Juliana Huzzey, Trevor DeVries and Marina von Keyserlingk
Dairy cattle housed in free stall barns are normally separated from the feed delivery area by some sort of barrier. This barrier is important as it prevents cattle from walking and defecating on the feed. These barriers have been designed to allow cows unrestricted access to feed, however, the management and design of these systems may affect the ability of cows to access feed.
One particular management factor that can influence the ability of cows to access feed is the amount of available feed bunk space. Previous work by our group (see UBC Research Report Vol. 3 No. 3) has shown that increased space allowance per cow at the bunk reduces competition and improves bunk access, particularly for subordinate animals.
Two common feed barriers used in the dairy industry are the headlock and post-and-rail barriers (Figure 1). In a recent study we investigated how the type of feed barrier affects feeding behaviour and the level of competition at the feed bunk. We found that headlocks reduced the frequency of competitive interactions at the feed bunk by 21% compared to the post and rail; this resulted in all cows having more equal access to fresh feed. In a follow-up study, we set out to examine the relationship between feed barrier design and the amount of available space at the feed bunk.
In this study 36 lactating Holstein cows were divided into four groups. Two groups were assigned to pens with headlock barriers and two groups to pens with post-and-rail barriers.
Figure 1. Picture of a headlock (A) and post-and-rail (B) feed barrier.
Each group was then exposed to four feed bunk space treatments (0.21, 0.41, 0.61 (industry standard), and 0.81 m/cow, corresponding to 0.33, 0.67, 1.00, and 1.33 headlocks/cow), in four successive 10-d treatment periods. After these periods, the barriers were switched between groups and the four bunk space treatments were repeated.
Our results showed that when cows were provided with more space at the feed bunk they spent more time feeding per day (Figure 2). Even though 0.61 m (2 ft) of linear bunk space has traditionally been regarded by the dairy industry as adequate, the results of this study, supported by other studies completed by our group, indicate that feeding time would likely increase if cows were provided with more than 0.61 m of space per cow.

▬▬▬▬▬▬

(WRITTEN REQUEST A)
Using the report on dairy feed barriers, answer each question:
(i) How many lactating Holstein cows took part in the follow-up study?
(ii) By what percentage did headlocks reduce the frequency of competitive interactions at the feed bunk compared to the post and rail?
(iii) Which bunk space per cow is identified as the industry standard?
(WRITTEN REQUEST B) Repeat word for word the part of the report on dairy feed barriers from "Juliana Huzzey, Trevor" to "for subordinate animals.".

(PROVIDED MATERIAL)
▬▬▬▬▬▬

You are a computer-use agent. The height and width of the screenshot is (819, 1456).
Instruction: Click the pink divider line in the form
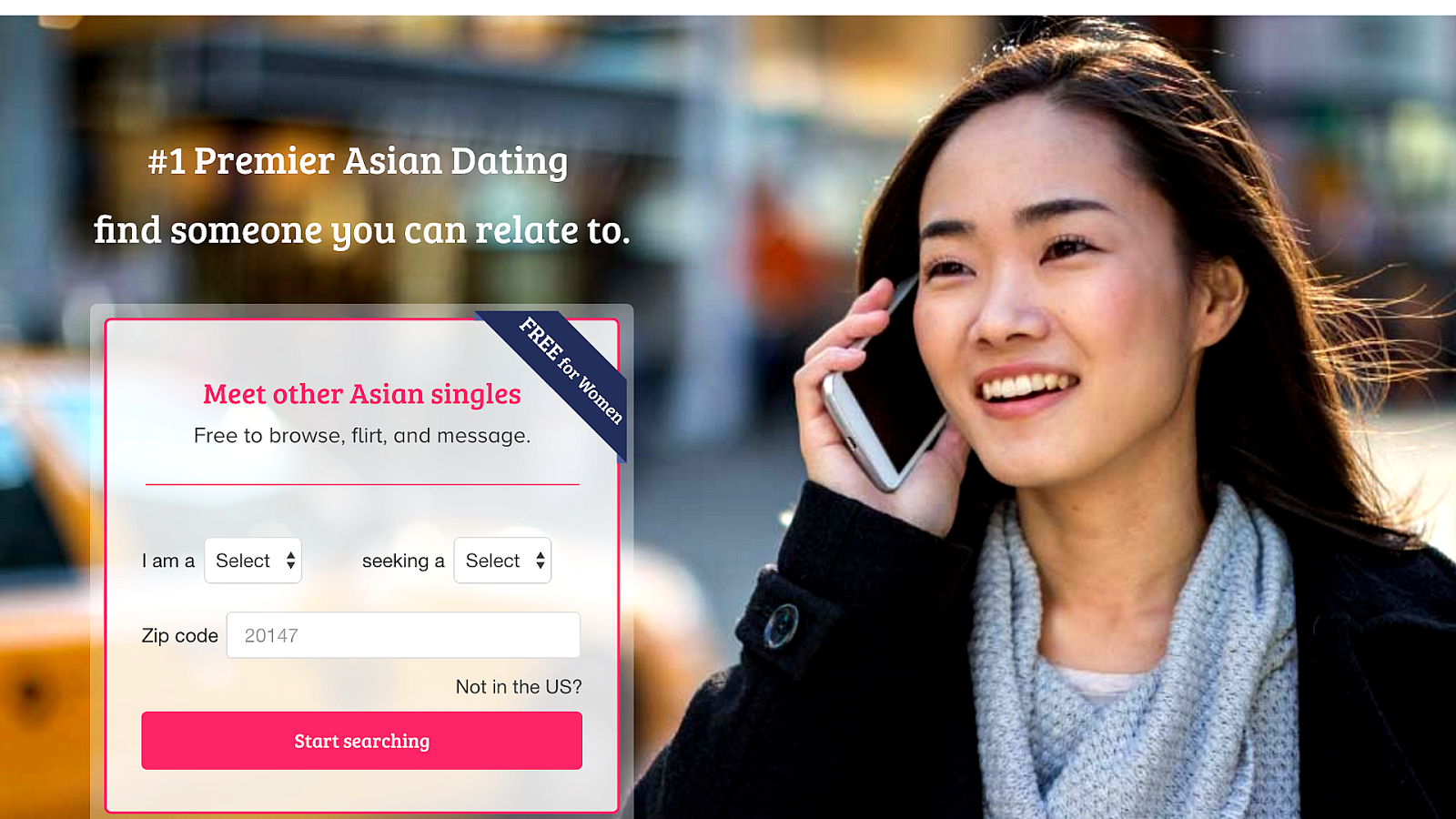click(362, 485)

▬▬▬▬▬▬

(REPLY A)
(i) 36
(ii) 21%
(iii) 0.61 m/cow

(REPLY B)
Juliana Huzzey, Trevor DeVries and Marina von Keyserlingk
Dairy cattle housed in free stall barns are normally separated from the feed delivery area by some sort of barrier. This barrier is important as it prevents cattle from walking and defecating on the feed. These barriers have been designed to allow cows unrestricted access to feed, however, the management and design of these systems may affect the ability of cows to access feed.
One particular management factor that can influence the ability of cows to access feed is the amount of available feed bunk space. Previous work by our group (see UBC Research Report Vol. 3 No. 3) has shown that increased space allowance per cow at the bunk reduces competition and improves bunk access, particularly for subordinate animals.